A total of 811 samples were included in the study; groups 1‒5 included, respectively, 136, 150, 163, 301, and 61 participants. Most donors (58%) were males, with a median age of 36-years old (interquartile range 28‒46), and 64% declared Caucasian race/ethnicity. Table 1 presents estimates of sensitivity and specificity for each group, as well as estimates according to VDRL titers in group 1. The overall sensitivity of the RDT was 91.9% in group 1, but only 81.3% in group 2. In group 3, 4 of 163 samples (2.4%) were reactive in the RDT, representing a 97.5% specificity in this group. Both groups 4 and 5 had 100% specificity. In the analysis according to the VDRL titer in group 1, we found that sensitivity varied between 75.0% among donors with a 1:1 titer, and 100% among donors with titers ≥1:16.

In this study, we found that the RDT had a very high specificity, with only 2.4% false-positive results in samples with a positive QML and negative FTA-Abs/VDRL, and no false positive results in samples with a negative QML. The overall sensitivity of the RDT was high (91.9%) in blood donor samples with reactive VDRL but varied between 75.0% and 100% according to VDRL titers. The overall sensitivity was lower (81.3%) in samples with a positive FTA-Abs and negative VDRL. These findings suggest that the RDT is a useful tool to detect active cases of syphilis but may have a more limited applicability for cases with very early or remote incident infection, or those with prior treatment. Finally, we found that the specificity of the RDT was very high in samples with positive test results for HIV.

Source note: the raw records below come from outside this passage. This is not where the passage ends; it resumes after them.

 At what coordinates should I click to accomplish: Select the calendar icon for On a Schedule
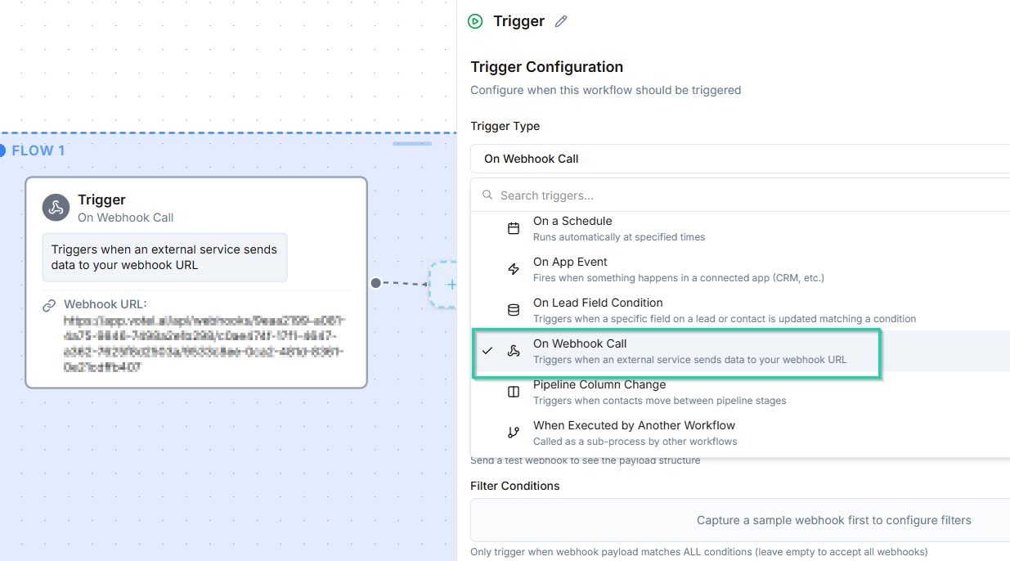(513, 227)
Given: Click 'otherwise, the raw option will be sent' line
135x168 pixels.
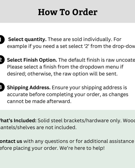Looking at the screenshot, I should coord(73,74).
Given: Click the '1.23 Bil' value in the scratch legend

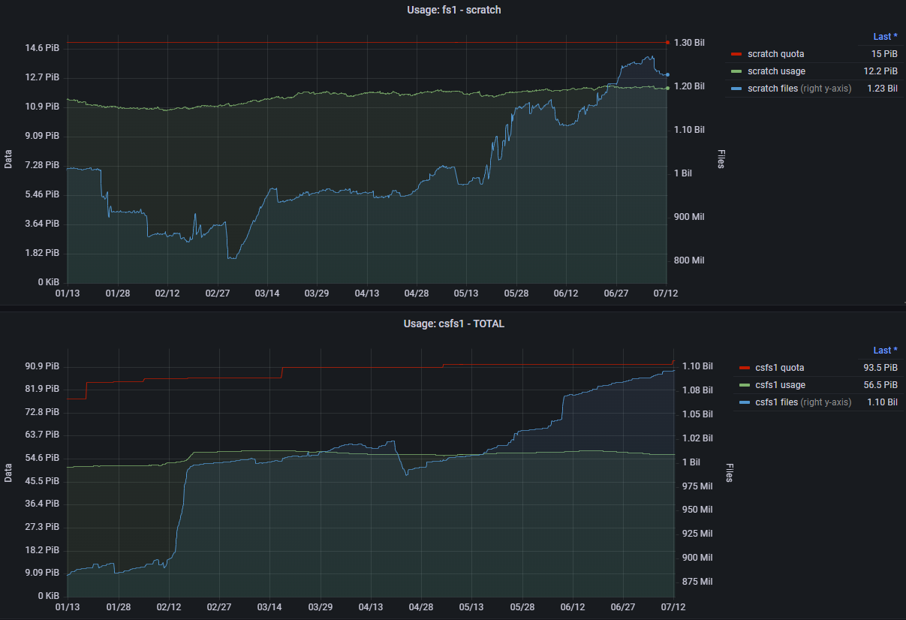Looking at the screenshot, I should 882,89.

Our findings support results from studies addressing other syphilis RDT that showed increased sensitivity when including a reactive non-treponemal test as part of the reference diagnostic workup.9 They are also reassuring for the specificity of this RDT in people living with HIV.

Our study had a few limitations regarding the specimens and the population included for analysis. We used thawed serum samples, which differ from fresh whole blood samples that are usually employed in point-of-care RDT. Since comparative studies suggest that RDT sensitivity in whole blood specimens may be lower when compared to serum samples,10 the test sensitivity observed in our study may be an overestimation of true values. As for the population included in the study, blood donors are often considered healthier than the general population; it is plausible to assume that populations with higher prevalence of comorbidities and coinfections could have a higher prevalence of false positive results due to the presence of cross-reactive antibodies. Finally, we were unable to include samples from donors with reactive results for both HIV and syphilis in our sensitivity analysis.

Despite these limitations, our study included a large number of well-characterized samples and demonstrated a consistent trend of lower sensitivity of the RDT in samples with lower or negative VDRL titers. Although our findings suggest that the RDT is a robust tool to detect active syphilis cases, certain conditions that require higher test sensitivity, such as antenatal care, may benefit from strategies such as recurrent testing and concurrent use of conventional laboratory-based tests. Our results also provide useful information for the development of testing policies in Brazil as well as other countries. The implementation of robust point-of-care tests is a key strategy to control the dissemination and detrimental outcomes associated with syphilis.